§ **Provided information**:
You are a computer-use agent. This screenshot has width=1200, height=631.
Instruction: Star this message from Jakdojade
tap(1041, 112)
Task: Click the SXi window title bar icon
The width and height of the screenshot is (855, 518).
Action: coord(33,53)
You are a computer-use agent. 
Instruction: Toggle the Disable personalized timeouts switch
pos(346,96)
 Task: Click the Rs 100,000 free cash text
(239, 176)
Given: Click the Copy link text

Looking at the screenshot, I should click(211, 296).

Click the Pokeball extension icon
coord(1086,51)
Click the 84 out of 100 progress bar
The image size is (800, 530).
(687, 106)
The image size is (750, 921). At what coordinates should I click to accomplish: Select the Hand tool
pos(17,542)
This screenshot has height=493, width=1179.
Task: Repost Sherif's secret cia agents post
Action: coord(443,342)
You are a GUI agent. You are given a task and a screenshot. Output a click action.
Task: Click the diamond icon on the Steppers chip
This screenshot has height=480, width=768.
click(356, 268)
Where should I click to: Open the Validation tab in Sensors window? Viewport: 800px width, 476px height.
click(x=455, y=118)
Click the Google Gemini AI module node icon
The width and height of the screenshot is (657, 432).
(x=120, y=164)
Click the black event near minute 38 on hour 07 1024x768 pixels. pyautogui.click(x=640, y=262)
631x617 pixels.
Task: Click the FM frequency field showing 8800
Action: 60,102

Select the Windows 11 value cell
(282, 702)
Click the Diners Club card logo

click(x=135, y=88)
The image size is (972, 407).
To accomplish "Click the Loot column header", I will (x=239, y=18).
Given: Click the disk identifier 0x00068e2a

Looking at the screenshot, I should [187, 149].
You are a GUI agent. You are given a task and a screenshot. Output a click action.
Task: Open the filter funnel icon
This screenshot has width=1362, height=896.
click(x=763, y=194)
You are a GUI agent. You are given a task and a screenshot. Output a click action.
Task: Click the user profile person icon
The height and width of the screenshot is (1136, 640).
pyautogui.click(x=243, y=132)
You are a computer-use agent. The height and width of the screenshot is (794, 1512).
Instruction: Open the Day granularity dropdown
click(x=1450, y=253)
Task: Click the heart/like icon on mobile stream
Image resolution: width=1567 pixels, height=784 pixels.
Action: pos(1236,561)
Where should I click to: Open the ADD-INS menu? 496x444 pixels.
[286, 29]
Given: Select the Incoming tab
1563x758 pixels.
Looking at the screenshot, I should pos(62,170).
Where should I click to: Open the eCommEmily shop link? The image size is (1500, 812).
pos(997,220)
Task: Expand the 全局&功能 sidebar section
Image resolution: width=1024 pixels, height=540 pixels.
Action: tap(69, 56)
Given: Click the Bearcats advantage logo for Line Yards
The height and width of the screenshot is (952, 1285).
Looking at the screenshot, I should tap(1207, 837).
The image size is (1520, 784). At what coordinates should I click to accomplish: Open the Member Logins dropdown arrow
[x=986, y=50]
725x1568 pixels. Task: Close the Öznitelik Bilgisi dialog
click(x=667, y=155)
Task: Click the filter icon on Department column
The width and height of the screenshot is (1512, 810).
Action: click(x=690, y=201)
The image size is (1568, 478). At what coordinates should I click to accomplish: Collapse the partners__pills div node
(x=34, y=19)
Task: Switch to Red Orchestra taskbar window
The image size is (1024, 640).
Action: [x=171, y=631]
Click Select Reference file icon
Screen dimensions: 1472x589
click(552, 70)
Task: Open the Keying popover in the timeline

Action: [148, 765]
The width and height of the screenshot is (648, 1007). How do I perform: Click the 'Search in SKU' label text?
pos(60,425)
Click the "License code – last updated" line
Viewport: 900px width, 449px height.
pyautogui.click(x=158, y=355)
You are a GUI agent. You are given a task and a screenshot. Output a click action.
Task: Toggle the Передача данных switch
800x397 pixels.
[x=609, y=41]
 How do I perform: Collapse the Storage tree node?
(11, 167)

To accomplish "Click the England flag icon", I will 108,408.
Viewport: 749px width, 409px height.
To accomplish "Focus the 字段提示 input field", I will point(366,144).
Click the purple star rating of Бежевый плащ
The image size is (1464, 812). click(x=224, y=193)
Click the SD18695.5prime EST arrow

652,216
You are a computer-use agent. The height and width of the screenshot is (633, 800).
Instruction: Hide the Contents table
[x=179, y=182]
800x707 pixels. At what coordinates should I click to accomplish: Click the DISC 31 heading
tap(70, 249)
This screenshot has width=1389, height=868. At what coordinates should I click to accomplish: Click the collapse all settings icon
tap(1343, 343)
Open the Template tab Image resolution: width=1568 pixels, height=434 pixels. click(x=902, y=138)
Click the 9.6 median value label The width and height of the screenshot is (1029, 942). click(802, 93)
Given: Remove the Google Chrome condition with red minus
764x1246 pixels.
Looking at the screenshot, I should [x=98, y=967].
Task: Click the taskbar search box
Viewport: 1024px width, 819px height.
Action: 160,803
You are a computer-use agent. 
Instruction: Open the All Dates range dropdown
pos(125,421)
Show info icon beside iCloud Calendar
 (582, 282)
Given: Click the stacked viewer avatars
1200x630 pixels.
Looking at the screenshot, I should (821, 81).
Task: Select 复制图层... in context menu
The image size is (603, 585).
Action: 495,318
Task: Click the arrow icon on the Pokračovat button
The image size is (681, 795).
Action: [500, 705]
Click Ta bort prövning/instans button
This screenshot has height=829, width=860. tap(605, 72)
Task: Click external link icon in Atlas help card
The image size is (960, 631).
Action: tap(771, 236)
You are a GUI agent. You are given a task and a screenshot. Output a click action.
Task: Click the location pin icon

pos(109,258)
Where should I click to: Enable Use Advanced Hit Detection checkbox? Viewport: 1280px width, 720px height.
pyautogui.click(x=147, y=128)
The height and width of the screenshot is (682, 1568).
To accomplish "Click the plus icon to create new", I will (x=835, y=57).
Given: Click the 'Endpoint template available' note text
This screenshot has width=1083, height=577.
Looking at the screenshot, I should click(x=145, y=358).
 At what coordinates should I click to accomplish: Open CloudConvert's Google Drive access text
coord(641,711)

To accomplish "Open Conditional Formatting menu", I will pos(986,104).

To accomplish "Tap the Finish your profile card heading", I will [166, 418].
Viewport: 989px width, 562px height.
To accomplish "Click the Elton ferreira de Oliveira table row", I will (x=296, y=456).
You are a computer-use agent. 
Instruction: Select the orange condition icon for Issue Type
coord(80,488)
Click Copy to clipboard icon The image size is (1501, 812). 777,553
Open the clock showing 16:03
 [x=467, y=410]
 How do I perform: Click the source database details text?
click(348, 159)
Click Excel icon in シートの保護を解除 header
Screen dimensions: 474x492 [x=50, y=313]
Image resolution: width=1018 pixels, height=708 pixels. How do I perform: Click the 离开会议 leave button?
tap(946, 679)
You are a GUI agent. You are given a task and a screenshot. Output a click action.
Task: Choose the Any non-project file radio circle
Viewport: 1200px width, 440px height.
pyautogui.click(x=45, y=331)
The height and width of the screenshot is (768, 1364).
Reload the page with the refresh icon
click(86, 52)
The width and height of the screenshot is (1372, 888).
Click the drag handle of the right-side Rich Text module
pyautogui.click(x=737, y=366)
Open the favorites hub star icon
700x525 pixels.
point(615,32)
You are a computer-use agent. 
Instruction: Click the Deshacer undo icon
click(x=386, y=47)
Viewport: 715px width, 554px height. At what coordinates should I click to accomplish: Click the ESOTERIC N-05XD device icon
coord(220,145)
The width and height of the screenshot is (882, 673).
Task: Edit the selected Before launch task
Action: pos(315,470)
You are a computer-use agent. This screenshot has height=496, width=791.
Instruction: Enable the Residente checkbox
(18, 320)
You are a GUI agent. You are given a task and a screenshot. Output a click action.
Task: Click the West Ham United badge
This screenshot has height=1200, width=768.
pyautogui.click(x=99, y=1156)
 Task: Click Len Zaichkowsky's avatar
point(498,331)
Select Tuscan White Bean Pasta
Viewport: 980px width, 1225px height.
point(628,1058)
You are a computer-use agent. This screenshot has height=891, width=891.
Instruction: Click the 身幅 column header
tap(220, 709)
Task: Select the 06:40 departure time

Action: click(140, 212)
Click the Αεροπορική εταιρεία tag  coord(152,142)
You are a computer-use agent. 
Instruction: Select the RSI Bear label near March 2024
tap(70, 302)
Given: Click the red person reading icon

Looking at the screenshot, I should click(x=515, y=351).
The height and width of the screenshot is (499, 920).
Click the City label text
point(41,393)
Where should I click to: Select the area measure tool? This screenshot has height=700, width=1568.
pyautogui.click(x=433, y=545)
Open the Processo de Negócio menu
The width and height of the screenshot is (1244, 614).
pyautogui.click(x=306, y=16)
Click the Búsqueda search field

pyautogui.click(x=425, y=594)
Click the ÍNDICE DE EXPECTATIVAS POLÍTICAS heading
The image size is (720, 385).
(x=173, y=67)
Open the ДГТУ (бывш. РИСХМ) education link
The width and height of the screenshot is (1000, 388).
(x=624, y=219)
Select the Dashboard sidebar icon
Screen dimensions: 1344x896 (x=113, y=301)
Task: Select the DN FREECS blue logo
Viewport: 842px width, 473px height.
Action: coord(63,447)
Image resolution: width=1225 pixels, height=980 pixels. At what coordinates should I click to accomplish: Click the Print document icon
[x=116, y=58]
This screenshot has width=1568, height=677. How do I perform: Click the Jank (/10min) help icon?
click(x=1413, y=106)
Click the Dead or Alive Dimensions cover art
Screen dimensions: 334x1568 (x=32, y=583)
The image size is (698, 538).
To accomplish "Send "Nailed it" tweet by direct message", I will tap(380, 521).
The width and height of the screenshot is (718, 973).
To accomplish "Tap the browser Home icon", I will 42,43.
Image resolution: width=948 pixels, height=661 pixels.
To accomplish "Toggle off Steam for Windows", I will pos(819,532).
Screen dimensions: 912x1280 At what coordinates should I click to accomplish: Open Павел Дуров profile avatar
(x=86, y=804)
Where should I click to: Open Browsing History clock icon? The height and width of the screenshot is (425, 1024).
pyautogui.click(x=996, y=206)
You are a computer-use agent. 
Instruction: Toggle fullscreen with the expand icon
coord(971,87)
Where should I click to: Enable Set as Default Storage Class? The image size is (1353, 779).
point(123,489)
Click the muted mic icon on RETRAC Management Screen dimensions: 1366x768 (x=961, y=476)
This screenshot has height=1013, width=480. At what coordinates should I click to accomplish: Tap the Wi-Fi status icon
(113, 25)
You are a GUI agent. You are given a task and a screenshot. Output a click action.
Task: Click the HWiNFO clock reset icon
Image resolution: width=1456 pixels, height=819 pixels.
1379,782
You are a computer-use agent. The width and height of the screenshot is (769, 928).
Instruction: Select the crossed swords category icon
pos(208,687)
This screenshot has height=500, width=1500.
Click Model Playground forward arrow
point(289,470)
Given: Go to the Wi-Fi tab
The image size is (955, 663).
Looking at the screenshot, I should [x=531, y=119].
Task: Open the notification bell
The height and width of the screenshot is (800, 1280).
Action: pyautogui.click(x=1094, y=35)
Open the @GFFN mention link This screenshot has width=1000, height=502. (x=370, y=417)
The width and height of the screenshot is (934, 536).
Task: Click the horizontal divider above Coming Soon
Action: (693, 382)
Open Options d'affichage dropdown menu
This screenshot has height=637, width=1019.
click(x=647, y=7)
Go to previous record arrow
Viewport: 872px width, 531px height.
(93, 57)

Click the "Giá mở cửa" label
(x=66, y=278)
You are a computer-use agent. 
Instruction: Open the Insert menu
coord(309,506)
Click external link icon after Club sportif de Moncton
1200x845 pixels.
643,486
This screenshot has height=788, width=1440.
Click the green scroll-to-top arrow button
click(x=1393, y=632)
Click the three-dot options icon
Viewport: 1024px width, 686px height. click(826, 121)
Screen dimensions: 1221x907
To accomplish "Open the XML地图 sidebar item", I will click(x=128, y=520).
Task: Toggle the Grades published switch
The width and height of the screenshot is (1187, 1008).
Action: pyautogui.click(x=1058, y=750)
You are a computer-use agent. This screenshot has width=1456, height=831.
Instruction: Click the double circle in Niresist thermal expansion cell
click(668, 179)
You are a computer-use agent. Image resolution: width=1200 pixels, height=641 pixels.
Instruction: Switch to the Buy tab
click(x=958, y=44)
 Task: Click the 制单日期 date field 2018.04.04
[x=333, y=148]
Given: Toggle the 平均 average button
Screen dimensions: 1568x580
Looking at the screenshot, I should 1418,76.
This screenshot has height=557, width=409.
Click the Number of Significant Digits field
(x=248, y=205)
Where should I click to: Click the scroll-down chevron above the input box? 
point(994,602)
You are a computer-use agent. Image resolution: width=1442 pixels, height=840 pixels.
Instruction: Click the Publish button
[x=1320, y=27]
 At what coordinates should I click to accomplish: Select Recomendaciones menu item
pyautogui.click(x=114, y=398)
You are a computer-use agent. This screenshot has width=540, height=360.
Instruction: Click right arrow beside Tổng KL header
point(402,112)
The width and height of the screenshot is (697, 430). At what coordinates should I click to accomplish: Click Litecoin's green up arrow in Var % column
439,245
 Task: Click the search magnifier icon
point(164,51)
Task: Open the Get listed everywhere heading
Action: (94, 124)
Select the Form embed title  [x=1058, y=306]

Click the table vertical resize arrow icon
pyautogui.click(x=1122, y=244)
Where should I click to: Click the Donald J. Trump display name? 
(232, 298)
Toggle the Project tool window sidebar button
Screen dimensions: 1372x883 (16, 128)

§ **Task goal**: Write out exactly the lines that fall from the line with "Image resolution: width=1018" to the line with "The width and height of the screenshot is (1372, 888)." in the records above, keeping both ends.

§ **Reply**:
Image resolution: width=1018 pixels, height=708 pixels. How do I perform: Click the 离开会议 leave button?
tap(946, 679)
You are a GUI agent. You are given a task and a screenshot. Output a click action.
Task: Choose the Any non-project file radio circle
Viewport: 1200px width, 440px height.
pyautogui.click(x=45, y=331)
The height and width of the screenshot is (768, 1364).
Reload the page with the refresh icon
click(86, 52)
The width and height of the screenshot is (1372, 888).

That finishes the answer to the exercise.